Shula's run of three straight Super Bowls ended in 1974, when Csonka, Kiick and
Warfield left for the upstart World Football League. The Dolphins returned to
playoffs regularly afterward, and appeared in two Super Bowls in the 1980s,
although
they lost both. Despite Marino and one of the league's most prolific offenses,
the
dynamic success of those early years never returned.
By 1995 Shula's Dolphins had a leaky defense and barely made the playoffs that
year,
with a 9-7 record; they were eliminated in the first round when they lost a
wild-card
game.
Players openly criticized coaches. One pro coach, Mike Ditka, called the
Dolphins "a
team without heart"; another, Ron Meyer, said, "Shula has lost control of his
team."
Shula resigned after that season, the day after he turned 66.

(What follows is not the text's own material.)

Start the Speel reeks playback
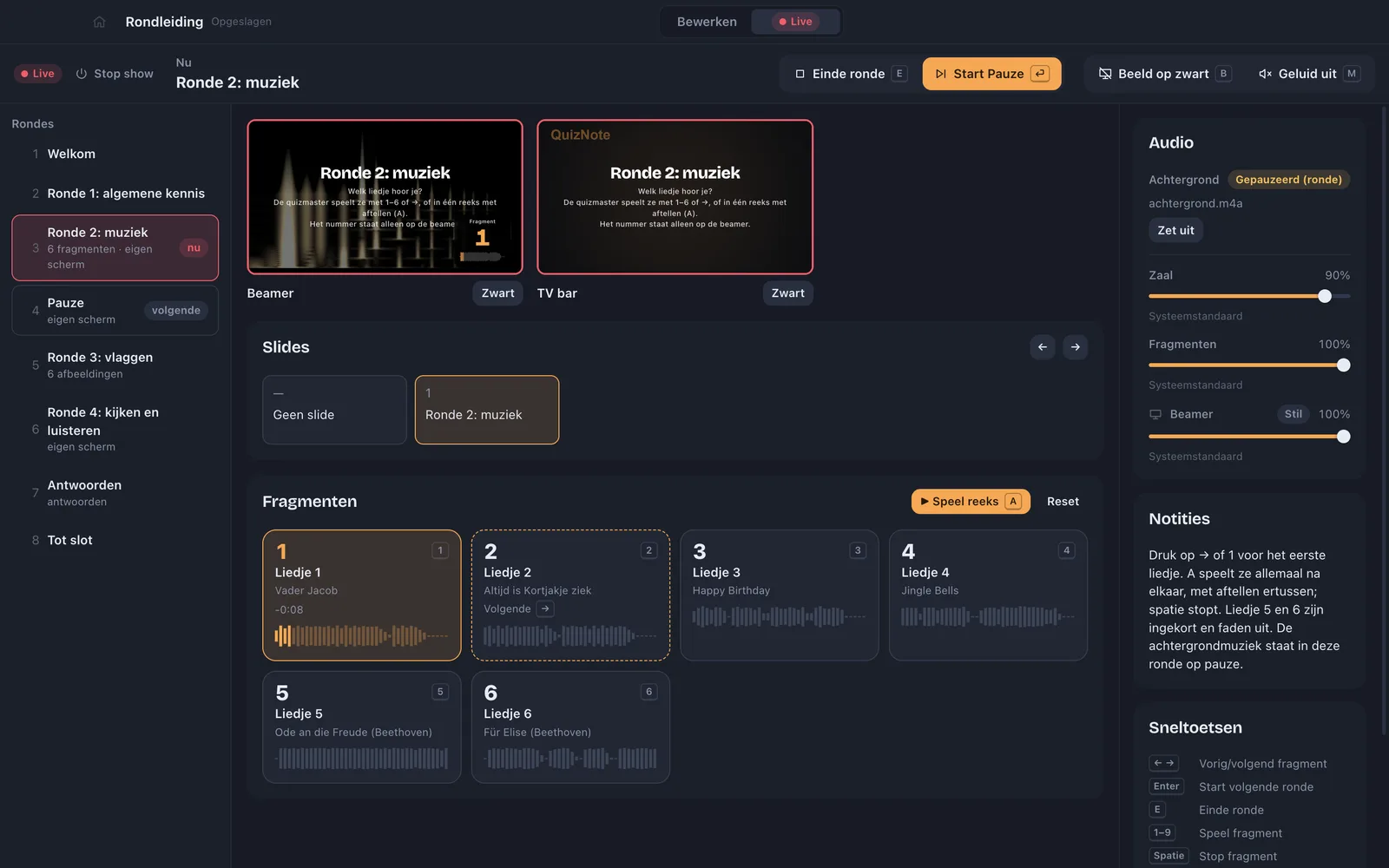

"I'm sad that he was driven out by all the criticism, a lot of it totally
uncalled-for," Fernandez, his former defensive tackle, told The Times. "But I'm
happy
for him that it's over. He doesn't have to put up with all this anymore."
After football, Shula played golf, owned a hotel and golf club, ran a chain of
steakhouses bearing his name and made speaking and charity appearances. His
first
wife, the former Dorothy Bartish, died in 1991 after 32 years of marriage. He
married
Mary Anne Stephens in 1993. Along with her and David and Michael, his survivors
include three daughters, Donna, Sharon and Annie; and three stepchildren, John
Smith,
Jimmy Stephens and Carrie LaNoce; 16 grandchildren and five
great-grandchildren; his
sisters Jennette and Irene, and a brother, Jim.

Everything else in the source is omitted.